------ Task data

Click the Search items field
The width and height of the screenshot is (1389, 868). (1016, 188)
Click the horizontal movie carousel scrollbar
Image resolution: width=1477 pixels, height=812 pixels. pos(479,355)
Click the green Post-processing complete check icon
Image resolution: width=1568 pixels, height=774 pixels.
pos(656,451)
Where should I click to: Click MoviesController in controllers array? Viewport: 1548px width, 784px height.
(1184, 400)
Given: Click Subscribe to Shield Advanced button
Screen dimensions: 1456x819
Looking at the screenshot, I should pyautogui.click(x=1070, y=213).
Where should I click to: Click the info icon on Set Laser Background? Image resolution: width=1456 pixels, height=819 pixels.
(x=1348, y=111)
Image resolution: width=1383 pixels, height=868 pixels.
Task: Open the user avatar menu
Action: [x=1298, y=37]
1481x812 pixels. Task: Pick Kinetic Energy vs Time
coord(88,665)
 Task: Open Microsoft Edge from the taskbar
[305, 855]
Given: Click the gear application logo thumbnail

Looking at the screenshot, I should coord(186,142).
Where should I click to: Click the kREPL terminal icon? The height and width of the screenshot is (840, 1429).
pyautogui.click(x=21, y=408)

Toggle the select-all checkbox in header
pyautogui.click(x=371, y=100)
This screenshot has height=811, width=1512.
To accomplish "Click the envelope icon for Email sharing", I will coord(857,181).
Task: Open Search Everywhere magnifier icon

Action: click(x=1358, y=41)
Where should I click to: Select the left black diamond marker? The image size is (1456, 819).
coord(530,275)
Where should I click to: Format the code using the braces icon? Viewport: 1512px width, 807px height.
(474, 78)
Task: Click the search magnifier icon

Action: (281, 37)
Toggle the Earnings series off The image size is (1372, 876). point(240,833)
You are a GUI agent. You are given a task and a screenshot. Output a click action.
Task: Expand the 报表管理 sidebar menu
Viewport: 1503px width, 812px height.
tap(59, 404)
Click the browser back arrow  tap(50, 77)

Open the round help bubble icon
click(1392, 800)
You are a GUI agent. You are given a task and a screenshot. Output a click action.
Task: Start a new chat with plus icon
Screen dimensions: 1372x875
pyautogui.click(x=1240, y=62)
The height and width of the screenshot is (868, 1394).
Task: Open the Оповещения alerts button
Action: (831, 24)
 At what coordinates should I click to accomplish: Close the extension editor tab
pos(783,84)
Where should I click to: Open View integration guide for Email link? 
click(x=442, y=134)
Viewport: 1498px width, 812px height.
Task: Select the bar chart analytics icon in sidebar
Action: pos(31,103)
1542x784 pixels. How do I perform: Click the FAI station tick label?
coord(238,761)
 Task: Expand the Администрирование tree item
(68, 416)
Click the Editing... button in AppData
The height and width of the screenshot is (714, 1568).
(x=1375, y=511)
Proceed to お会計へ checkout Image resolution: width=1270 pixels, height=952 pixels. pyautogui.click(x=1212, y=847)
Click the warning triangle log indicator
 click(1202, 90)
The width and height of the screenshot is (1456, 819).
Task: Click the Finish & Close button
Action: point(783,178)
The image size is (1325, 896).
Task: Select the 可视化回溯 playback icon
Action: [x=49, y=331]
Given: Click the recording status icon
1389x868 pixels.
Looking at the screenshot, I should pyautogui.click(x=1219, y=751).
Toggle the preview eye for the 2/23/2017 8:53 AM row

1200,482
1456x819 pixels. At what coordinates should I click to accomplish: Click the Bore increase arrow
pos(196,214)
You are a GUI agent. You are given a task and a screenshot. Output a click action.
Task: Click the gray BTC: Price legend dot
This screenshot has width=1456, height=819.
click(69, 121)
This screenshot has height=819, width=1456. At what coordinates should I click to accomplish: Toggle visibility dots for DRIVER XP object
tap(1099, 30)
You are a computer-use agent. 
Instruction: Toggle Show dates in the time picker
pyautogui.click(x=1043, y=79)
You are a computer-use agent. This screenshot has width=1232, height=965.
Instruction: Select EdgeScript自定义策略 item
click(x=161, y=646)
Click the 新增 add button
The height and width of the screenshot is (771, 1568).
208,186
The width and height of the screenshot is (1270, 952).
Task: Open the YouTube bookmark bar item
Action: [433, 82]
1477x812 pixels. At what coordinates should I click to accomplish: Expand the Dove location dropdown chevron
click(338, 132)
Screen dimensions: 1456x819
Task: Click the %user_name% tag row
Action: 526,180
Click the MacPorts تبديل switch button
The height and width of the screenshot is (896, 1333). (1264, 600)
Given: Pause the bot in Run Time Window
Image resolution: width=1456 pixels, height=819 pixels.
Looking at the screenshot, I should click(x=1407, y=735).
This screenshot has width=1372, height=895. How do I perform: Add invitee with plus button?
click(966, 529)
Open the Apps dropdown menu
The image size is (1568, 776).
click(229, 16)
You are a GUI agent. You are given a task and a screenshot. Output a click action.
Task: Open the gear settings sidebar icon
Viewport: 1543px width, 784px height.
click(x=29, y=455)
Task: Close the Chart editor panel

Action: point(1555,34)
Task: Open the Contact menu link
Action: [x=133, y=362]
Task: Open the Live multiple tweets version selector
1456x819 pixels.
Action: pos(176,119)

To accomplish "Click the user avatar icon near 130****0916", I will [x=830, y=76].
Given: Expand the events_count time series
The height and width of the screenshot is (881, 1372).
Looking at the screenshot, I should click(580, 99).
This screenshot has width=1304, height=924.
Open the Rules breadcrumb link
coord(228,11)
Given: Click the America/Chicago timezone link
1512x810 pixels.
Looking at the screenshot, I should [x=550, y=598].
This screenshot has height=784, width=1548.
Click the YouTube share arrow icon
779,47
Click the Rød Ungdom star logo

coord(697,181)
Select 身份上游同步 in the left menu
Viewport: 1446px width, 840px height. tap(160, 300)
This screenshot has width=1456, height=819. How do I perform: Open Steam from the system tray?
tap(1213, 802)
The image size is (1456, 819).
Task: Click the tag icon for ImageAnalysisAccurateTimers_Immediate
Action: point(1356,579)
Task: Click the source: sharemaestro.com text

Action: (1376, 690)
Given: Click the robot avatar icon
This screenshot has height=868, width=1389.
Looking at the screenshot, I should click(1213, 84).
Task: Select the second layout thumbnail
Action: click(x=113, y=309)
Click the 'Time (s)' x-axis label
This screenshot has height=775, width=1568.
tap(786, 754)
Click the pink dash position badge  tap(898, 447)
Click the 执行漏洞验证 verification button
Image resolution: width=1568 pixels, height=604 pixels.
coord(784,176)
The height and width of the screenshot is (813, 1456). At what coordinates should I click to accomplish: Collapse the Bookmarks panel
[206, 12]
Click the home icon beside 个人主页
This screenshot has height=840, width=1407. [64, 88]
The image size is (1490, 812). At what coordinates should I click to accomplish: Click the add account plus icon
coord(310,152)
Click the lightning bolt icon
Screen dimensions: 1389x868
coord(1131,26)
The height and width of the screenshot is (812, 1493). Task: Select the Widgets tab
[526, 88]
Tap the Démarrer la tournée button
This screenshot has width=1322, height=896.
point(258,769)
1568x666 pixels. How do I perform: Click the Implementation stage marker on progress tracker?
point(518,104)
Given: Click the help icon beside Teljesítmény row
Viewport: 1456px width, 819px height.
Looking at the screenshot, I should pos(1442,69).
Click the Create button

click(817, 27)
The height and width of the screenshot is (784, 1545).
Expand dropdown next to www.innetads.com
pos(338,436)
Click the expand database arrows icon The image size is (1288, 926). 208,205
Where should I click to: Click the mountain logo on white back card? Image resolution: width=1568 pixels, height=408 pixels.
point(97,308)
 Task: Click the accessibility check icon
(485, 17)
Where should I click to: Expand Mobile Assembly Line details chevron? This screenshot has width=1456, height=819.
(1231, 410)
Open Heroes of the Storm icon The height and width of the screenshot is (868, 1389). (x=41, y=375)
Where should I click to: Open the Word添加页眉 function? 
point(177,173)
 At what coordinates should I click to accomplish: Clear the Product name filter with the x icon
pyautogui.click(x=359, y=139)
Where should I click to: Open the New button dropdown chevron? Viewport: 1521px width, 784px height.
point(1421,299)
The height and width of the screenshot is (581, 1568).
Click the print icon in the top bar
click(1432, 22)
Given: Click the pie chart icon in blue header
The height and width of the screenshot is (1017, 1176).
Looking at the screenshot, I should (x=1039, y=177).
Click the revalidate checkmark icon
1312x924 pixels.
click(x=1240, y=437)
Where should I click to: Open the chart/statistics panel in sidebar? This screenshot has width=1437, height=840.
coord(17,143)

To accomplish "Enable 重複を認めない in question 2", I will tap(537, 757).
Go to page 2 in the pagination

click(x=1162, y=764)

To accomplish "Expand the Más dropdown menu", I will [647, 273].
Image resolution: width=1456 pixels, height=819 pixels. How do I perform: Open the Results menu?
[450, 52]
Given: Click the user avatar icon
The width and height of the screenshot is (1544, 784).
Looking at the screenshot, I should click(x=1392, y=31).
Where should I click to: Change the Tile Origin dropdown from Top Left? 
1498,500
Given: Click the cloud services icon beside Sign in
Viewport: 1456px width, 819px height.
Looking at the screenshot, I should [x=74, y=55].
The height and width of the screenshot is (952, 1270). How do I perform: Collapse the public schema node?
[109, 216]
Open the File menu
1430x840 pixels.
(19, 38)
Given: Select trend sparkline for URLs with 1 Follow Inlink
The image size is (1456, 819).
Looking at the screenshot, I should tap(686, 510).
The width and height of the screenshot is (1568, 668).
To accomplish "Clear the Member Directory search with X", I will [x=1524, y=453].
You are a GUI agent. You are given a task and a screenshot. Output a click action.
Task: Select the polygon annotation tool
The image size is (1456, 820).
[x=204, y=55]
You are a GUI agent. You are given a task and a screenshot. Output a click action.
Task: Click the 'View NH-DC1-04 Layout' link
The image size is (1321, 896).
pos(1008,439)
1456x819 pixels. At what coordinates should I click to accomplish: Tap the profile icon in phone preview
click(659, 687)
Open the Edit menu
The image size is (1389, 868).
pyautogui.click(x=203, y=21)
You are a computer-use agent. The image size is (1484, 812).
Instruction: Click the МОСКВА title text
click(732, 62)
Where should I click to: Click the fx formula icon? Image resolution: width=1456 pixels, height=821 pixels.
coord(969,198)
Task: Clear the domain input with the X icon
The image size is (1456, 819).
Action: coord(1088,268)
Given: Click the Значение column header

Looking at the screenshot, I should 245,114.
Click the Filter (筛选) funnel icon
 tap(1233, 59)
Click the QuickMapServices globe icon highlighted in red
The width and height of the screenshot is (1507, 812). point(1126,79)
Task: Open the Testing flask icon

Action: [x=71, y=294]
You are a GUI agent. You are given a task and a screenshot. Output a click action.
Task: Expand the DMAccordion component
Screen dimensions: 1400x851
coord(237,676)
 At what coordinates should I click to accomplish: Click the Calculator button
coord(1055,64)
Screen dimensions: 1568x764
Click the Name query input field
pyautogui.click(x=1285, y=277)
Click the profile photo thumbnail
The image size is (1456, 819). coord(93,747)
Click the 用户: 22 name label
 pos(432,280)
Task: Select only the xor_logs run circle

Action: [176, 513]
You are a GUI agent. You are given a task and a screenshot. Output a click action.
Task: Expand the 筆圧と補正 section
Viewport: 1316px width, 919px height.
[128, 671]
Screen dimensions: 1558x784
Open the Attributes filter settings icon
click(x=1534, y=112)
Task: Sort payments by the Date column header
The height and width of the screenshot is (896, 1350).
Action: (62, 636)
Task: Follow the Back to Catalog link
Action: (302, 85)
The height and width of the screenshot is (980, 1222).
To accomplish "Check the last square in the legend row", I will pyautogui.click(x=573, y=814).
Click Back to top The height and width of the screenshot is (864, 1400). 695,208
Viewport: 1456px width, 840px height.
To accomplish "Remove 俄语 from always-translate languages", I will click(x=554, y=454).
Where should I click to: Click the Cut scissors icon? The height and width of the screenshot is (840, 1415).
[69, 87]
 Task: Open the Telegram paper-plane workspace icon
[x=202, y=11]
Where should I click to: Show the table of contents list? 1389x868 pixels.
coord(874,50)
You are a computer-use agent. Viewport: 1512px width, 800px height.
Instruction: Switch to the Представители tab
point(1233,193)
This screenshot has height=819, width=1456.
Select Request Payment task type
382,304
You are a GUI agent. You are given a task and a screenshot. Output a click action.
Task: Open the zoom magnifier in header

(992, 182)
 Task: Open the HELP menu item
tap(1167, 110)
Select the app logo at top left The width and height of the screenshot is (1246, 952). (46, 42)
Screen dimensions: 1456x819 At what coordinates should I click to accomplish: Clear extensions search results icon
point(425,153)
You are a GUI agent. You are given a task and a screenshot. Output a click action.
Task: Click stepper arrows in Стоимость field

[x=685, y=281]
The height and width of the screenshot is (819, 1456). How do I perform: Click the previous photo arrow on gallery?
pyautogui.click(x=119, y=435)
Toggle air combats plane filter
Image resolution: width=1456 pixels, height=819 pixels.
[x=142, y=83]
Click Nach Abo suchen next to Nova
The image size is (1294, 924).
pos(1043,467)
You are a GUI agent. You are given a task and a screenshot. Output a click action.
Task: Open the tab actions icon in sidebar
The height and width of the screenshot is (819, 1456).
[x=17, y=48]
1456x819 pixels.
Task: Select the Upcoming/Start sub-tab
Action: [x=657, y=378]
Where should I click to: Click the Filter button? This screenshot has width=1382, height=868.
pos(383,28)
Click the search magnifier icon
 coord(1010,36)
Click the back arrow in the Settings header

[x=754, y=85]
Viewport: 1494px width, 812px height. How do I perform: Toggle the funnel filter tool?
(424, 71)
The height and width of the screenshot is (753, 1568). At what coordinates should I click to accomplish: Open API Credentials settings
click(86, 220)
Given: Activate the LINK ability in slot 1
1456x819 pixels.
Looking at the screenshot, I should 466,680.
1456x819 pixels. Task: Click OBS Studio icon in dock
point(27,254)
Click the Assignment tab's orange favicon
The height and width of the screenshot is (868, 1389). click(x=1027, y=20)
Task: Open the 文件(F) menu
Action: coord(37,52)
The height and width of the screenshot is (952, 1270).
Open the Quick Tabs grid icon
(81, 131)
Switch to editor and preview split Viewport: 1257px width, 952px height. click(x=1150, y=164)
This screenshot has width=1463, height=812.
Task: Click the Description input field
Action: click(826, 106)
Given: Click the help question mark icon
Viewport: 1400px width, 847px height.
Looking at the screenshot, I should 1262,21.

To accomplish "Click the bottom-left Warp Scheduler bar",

------------

_Exercise_: Please return the lines above that run from the line containing "Where should I click to: Expand" to the line containing "Given: Click the cloud", inclusive, exactly and with no other lines.

_Response_:
Where should I click to: Expand Mobile Assembly Line details chevron? This screenshot has width=1456, height=819.
(1231, 410)
Open Heroes of the Storm icon The height and width of the screenshot is (868, 1389). (x=41, y=375)
Where should I click to: Open the Word添加页眉 function? 
point(177,173)
 At what coordinates should I click to accomplish: Clear the Product name filter with the x icon
pyautogui.click(x=359, y=139)
Where should I click to: Open the New button dropdown chevron? Viewport: 1521px width, 784px height.
point(1421,299)
The height and width of the screenshot is (581, 1568).
Click the print icon in the top bar
click(1432, 22)
Given: Click the pie chart icon in blue header
The height and width of the screenshot is (1017, 1176).
Looking at the screenshot, I should (x=1039, y=177).
Click the revalidate checkmark icon
1312x924 pixels.
click(x=1240, y=437)
Where should I click to: Open the chart/statistics panel in sidebar? This screenshot has width=1437, height=840.
coord(17,143)

To accomplish "Enable 重複を認めない in question 2", I will tap(537, 757).
Go to page 2 in the pagination

click(x=1162, y=764)

To accomplish "Expand the Más dropdown menu", I will [647, 273].
Image resolution: width=1456 pixels, height=819 pixels. How do I perform: Open the Results menu?
[450, 52]
Given: Click the user avatar icon
The width and height of the screenshot is (1544, 784).
Looking at the screenshot, I should click(x=1392, y=31).
Where should I click to: Change the Tile Origin dropdown from Top Left? 
1498,500
Given: Click the cloud services icon beside Sign in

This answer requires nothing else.